- ЦИТИРУЕМЫЙ ОТРЫВОК

• • • • •

Кросс-лингвистические различия в том, как люди говорят о направлениях, ландшафтах и других пространственных феноменах, указывают на взаимодействие людей со своей окружающей средой. Но нельзя сказать, что среда полностью определяет то, как люди говорят о пространстве. В сходных условиях по всему миру люди порой говорят о пространстве непредсказуемым образом. Немалое количество экспериментальных данных свидетельствуют о том, что разные способы говорить о пространстве могут способствовать развитию разных способов осмысления пространства, пусть даже некогда языковые различия были мотивированы тем, насколько эти способы говорить были полезны в определенных средах. Если ваш язык требует регулярно проводить различия между холмами и горами или между «левым» и «правым», различия между этими референтами, вероятно, засядут у вас в голове. Они укоренятся в ваших когнитивных привычках.
В начале этой главы я рассказывал о том, как шел по темным джунглям за местной жительницей, дивясь ее навигационным способностям. Невозможно узнать, насколько они были обусловлены культурными, лингвистическими или экологическими факторами. Многие современные исследования предполагают, что у некоторых популяций вообще развито искусство подобного рода навигации – моя проводница вовсе не обязательно была навигационным гением. Изучение разнообразных языков популяций, не относящихся к миру WEIRD, в совершенно различных средах обитания показывает, что люди говорят и думают о пространстве способами, не похожими на те, что выглядят естественными для многих из нас. Поэтому человеческое поведение, связанное с пространством, включая заданные по умолчанию навигационные стратегии, может иметь значительные различия в разных культурах. В главе 3 мы рассмотрим, как другие результаты лингвистических исследований в популяциях, не относящихся к WEIRD, еще больше ставят под сомнение некоторые наши привычные представления о человеческом мышлении и поведении.
3. Кто ваш брат?

• • • • •

- ЗАПИСИ
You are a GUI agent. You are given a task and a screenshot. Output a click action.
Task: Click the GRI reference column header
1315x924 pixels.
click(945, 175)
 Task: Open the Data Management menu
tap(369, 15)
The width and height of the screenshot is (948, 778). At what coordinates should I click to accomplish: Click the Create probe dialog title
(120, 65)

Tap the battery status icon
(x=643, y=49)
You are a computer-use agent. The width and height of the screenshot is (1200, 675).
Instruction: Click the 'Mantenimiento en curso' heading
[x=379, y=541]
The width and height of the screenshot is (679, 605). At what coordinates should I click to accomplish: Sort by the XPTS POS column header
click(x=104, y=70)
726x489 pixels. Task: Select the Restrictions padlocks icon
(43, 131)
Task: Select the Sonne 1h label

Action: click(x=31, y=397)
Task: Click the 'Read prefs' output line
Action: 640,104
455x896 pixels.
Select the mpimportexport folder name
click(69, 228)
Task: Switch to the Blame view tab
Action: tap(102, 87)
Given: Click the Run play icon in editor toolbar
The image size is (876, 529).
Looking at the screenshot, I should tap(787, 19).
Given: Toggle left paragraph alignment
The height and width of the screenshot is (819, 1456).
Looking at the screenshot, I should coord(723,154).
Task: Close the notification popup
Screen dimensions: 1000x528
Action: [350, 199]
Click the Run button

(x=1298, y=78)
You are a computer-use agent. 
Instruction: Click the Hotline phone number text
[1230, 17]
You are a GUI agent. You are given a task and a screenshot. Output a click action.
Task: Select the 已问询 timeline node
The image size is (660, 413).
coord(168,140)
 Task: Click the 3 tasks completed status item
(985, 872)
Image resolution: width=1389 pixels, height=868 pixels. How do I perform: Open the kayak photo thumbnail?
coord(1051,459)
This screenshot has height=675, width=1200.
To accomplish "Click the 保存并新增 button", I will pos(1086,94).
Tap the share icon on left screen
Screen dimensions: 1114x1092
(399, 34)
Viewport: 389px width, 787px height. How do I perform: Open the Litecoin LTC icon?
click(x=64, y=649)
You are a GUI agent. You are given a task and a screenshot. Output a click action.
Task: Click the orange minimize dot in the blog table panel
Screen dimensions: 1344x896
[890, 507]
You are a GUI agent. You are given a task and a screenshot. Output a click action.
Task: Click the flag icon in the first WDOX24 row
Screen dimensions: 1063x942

• • • • •

- ЧТО СДЕЛАТЬ
Выпишите слово в слово кусок из отрывка о языке и пространстве: от «Кросс-лингвистические различия в» до «ваших когнитивных привычках.», включая оба этих места.

- РЕШЕНИЕ ЗАДАЧИ
Кросс-лингвистические различия в том, как люди говорят о направлениях, ландшафтах и других пространственных феноменах, указывают на взаимодействие людей со своей окружающей средой. Но нельзя сказать, что среда полностью определяет то, как люди говорят о пространстве. В сходных условиях по всему миру люди порой говорят о пространстве непредсказуемым образом. Немалое количество экспериментальных данных свидетельствуют о том, что разные способы говорить о пространстве могут способствовать развитию разных способов осмысления пространства, пусть даже некогда языковые различия были мотивированы тем, насколько эти способы говорить были полезны в определенных средах. Если ваш язык требует регулярно проводить различия между холмами и горами или между «левым» и «правым», различия между этими референтами, вероятно, засядут у вас в голове. Они укоренятся в ваших когнитивных привычках.